▸ **TASK OBJECTIVE**: What lines below contain the string "three"? List them all.

▸ **RECORDS SHOWN**:

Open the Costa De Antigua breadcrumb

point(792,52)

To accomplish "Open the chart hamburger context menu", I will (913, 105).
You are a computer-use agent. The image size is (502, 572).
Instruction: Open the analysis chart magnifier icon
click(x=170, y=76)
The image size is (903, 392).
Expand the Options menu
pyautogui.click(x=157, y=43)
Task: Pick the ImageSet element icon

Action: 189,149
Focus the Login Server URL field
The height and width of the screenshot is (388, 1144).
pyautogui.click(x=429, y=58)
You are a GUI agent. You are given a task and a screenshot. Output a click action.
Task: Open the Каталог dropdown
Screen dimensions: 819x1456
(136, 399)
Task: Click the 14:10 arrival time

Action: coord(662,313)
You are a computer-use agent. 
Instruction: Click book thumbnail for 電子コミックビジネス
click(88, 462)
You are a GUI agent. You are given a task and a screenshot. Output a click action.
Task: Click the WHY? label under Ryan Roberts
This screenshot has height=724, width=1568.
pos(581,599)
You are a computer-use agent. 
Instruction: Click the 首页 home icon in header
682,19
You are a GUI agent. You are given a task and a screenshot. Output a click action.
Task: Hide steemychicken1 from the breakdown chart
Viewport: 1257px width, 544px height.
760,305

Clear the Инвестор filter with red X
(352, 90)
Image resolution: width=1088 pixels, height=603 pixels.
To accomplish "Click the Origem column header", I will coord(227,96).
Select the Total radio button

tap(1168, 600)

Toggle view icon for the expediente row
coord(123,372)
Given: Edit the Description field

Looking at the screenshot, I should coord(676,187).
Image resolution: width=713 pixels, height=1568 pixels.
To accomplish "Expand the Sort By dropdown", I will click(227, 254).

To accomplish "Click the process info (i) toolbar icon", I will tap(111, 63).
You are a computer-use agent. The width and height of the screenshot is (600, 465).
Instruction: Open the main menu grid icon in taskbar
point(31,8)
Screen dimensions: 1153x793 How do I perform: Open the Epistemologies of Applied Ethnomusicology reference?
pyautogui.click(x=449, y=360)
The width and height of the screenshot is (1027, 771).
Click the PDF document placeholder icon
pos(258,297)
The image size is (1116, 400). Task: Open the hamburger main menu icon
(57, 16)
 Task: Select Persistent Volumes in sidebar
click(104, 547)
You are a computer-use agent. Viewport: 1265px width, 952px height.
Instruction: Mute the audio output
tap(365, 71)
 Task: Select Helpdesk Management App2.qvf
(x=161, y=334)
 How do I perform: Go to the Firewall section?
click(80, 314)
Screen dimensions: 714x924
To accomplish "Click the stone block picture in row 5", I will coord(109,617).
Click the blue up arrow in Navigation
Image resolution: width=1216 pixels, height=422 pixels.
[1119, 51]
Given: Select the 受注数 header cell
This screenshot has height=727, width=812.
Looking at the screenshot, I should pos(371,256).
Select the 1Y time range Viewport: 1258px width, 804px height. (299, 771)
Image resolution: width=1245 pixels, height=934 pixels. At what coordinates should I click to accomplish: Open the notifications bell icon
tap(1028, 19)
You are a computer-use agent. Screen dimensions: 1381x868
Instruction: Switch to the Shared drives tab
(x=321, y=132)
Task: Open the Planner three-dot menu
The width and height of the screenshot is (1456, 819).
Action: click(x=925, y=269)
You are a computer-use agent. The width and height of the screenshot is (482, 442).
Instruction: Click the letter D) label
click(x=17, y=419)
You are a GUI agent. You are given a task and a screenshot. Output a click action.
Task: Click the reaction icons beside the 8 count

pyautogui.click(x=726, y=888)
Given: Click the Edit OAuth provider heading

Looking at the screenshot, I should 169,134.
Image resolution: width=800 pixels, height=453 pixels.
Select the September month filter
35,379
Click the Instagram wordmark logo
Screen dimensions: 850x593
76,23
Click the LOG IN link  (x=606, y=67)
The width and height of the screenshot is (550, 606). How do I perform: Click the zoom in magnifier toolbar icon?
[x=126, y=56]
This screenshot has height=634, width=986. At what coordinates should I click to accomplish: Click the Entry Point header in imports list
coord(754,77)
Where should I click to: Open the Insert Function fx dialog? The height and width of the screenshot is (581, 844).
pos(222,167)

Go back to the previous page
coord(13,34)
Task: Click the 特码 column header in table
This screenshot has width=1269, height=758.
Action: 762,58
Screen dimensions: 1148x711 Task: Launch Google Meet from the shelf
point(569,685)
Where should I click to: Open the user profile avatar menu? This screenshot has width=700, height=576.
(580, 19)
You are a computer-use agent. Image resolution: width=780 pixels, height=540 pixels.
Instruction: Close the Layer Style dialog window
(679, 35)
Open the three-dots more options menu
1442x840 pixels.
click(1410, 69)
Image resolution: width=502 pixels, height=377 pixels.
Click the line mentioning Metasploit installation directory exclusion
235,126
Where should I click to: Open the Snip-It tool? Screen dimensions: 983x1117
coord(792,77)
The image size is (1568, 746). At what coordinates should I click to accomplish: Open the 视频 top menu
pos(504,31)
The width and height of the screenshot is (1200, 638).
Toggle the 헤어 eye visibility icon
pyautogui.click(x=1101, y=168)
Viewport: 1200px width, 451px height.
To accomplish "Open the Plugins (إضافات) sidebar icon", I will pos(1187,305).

▸ **SOLVED PROBLEM**:
Task: Open the Planner three-dot menu
Open the three-dots more options menu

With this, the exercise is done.